L’ENTERREMENT DU CHIEN (OU DU BOUC)


Un moujik avait un chien. S’étant fâché contre cet animal, il l’emmena dans un bois et l’attacha à un chêne. Le chien se mit à fouir la terre avec ses pattes et mina le sol sous le chêne, si bien que celui-ci fut renversé par le vent. Le lendemain le paysan alla au bois ; l’idée lui vint de donner un coup d’œil à son chien, il se rendit à l’endroit où il l’avait attaché, et que vit-il ? le chêne était abattu et à la place qu’il occupait naguère se trouvait une grande marmite remplie d’or. Le paysan, enchanté de cette aubaine, regagna sa demeure au plus vite, puis il revint au bois avec une charrette, s’empara du trésor et ramena le chien dans son véhicule.
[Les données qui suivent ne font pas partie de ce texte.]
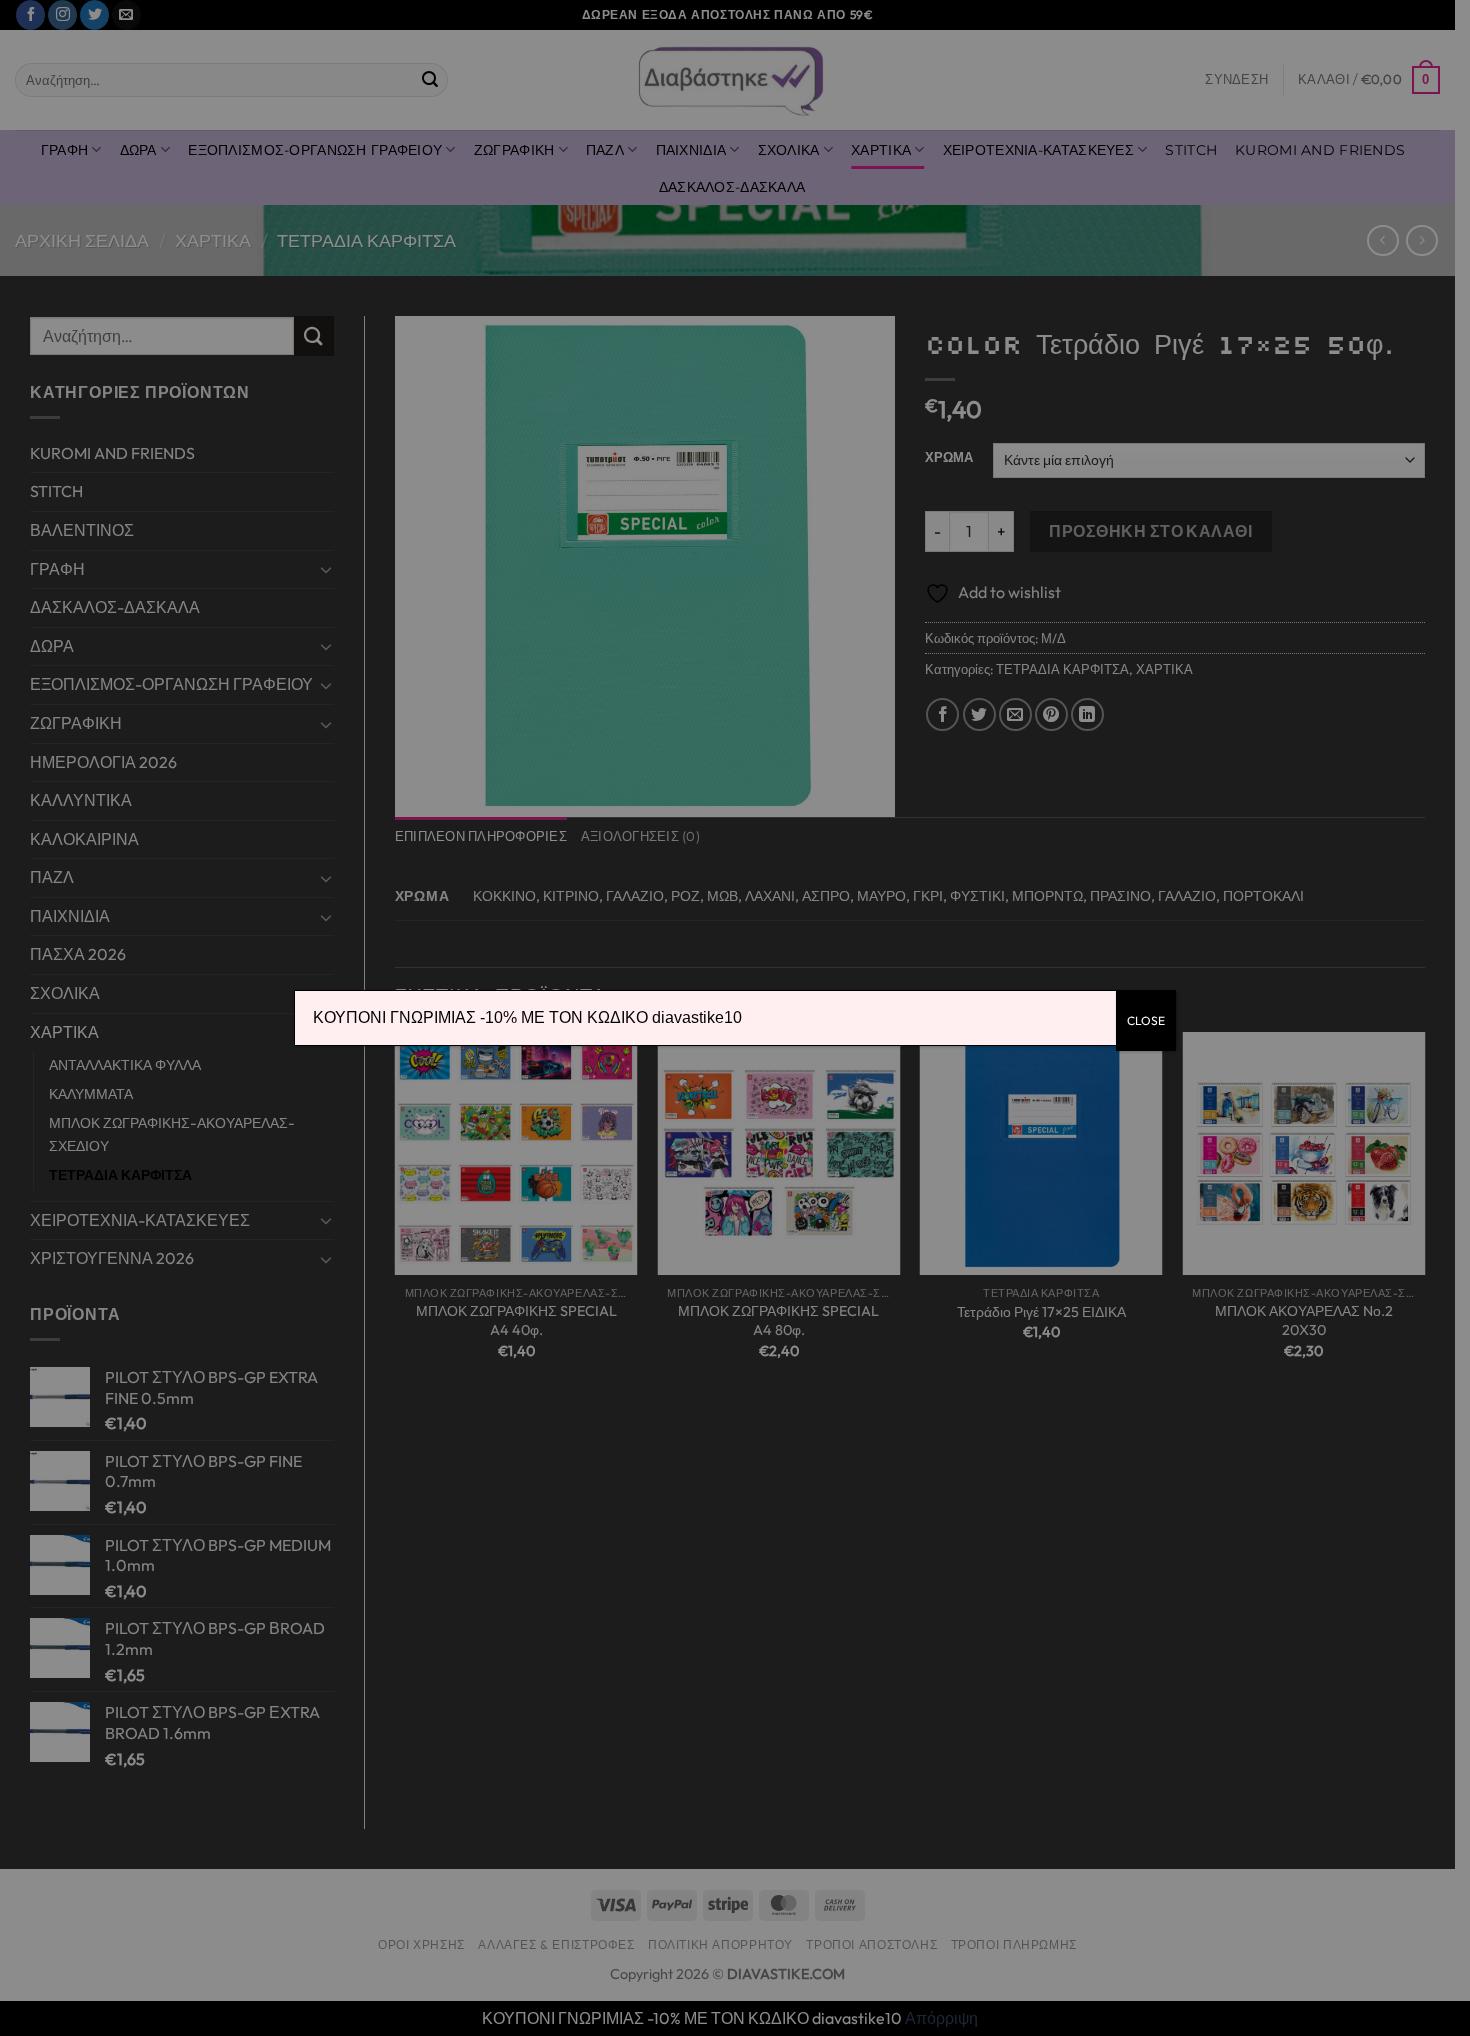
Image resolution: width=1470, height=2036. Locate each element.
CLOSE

De retour chez lui, il dit aux femmes de sa maison : « Écoutez ! j’entends que désormais vous traitiez mon chien avec les plus grands égards ! Si vous n’avez pas soin de lui, si vous le laissez manquer de nourriture, vous aurez affaire à moi ! » Dociles à cet ordre, les femmes furent tout attention pour le chien, elles lui prodiguèrent les mets délicats, lui firent un lit moelleux, bref, le choyèrent de toutes les façons. Quant au maître de la maison, il ne se fiait qu’au chien : chaque fois qu’il s’absentait, il lui pendait toujours ses clés au cou.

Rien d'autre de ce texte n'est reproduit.